● Extrait du document
Je me souviens des grèves de 95. J’avais 21 ans et me rendais à Jussieu pour mes examens en bateau-mouche. La France était paralysée, et les entreprises fortement impactées. Est-ce que cela devrait toujours être le cas 25 ans après ? On nous vante en permanence le mérite de la transformation digitale, du travail à distance, des espaces de co-working, alors en quoi le fait de ne pas pouvoir se rendre au travail est-il un problème ? Est-ce à dire que cette fameuse transformation ne concerne finalement pas tout le monde ?

1. Un « acid check » du travail à distance

Quand le 5 décembre Muriel Penicaud lance son appel aux employeurs pour qu’ils se montrent « compréhensifs avec les salariés qui ne pourront pas se rendre au travail », on comprend immédiatement que le travail à distance n’est pas encore complètement rentré dans les mœurs. Pourquoi ? Parce qu’en toute honnêteté, quand vous arrivez au bureau et que vous voyez un étage vide, ça fait bizarre…. Vous ne pouvez vous empêcher de penser que personne ne travaille. Pendant des décennies, travail rimait avec locaux, horaires, bureaux. Si le digital a en quelques années donné la possibilité de faire éclater la notion d’espace-temps, nos mentalités n’ont pas évolué aussi rapidement.

On se rend vite compte, en tant que dirigeant, que c’est bien la notion de confiance qui est au cœur du télétravail ou de toute autre forme de travail qui s’opère hors de l’enceinte de l’entreprise. Comment dépasser le mythe centenaire du salarié qui ne travaille que s’il est physiquement là ? Y compris vis-à-vis de collègues qui peuvent continuer de vous faire cette bonne vieille blague rance – et très française – quand vous partez à 18h :« Alors, tu prends ton après-midi ? ».

Depuis l’apparition du Blackberry, puis des smartphones, tout le monde a commencé a travaillé de partout, tout le temps. Rendant – inconsciemment ? – chacun corvéable à merci sitôt qu’il dispose d’une connexion Internet. La situation est pour le moins ironique. Si les entreprises ont du signer des chartes du droit à la déconnexion, c’est précisément pour que les salariés ne se sentent pas obligés de répondre en permanence aux sollicitations professionnelles qui pleuvent soir et week-end. Alors pourquoi s’inquiéter en temps de grève que les gens ne travaillent pas s’ils ne viennent pas au bureau ?

2. La collaboration est-elle vraiment facilitée par le digital ?

Autant c’est un bonheur de se faire deux ou trois réunions à distance avec des outils comme Teams quand cela nous permet de rester chez soi plutôt que de passer une ou deux heures dans les transports, autant cela devient vite insupportable s’il s’agit de la seule option pour travailler. D’abord parce que même si ces outils permettent supposément de simuler le fait d’être ensemble dans un même lieu physique, du fait des fonctionnalités vidéo, de partage de document, etc., quiconque les a déjà utilisé sait à quel point cela peut vite devenir pénible.

● Données fournies
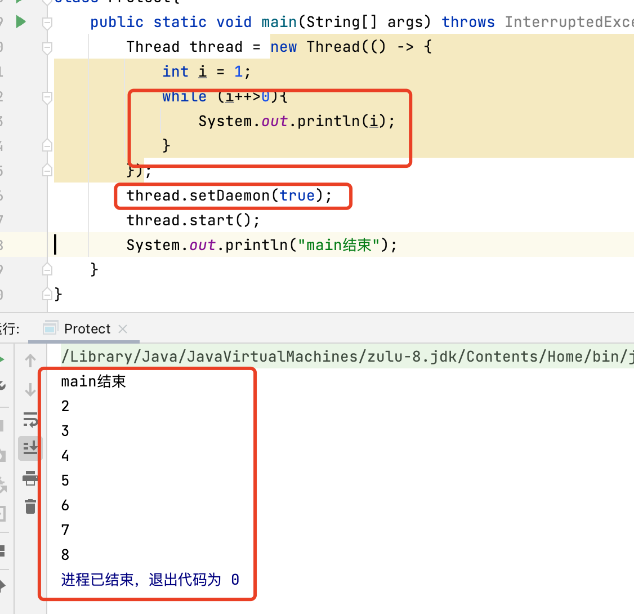Select the Protect run tab
Viewport: 634px width, 614px height.
pos(87,329)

● Consignes de l'exercice
Mettez à jour le passage de l'extrait qui s'ouvre sur les mots « Depuis l’apparition du » et se clôt sur « au bureau ? », en remplaçant « smartphones » par « tablettes ».

● Le résultat
Depuis l’apparition du Blackberry, puis des tablettes, tout le monde a commencé a travaillé de partout, tout le temps. Rendant – inconsciemment ? – chacun corvéable à merci sitôt qu’il dispose d’une connexion Internet. La situation est pour le moins ironique. Si les entreprises ont du signer des chartes du droit à la déconnexion, c’est précisément pour que les salariés ne se sentent pas obligés de répondre en permanence aux sollicitations professionnelles qui pleuvent soir et week-end. Alors pourquoi s’inquiéter en temps de grève que les gens ne travaillent pas s’ils ne viennent pas au bureau ?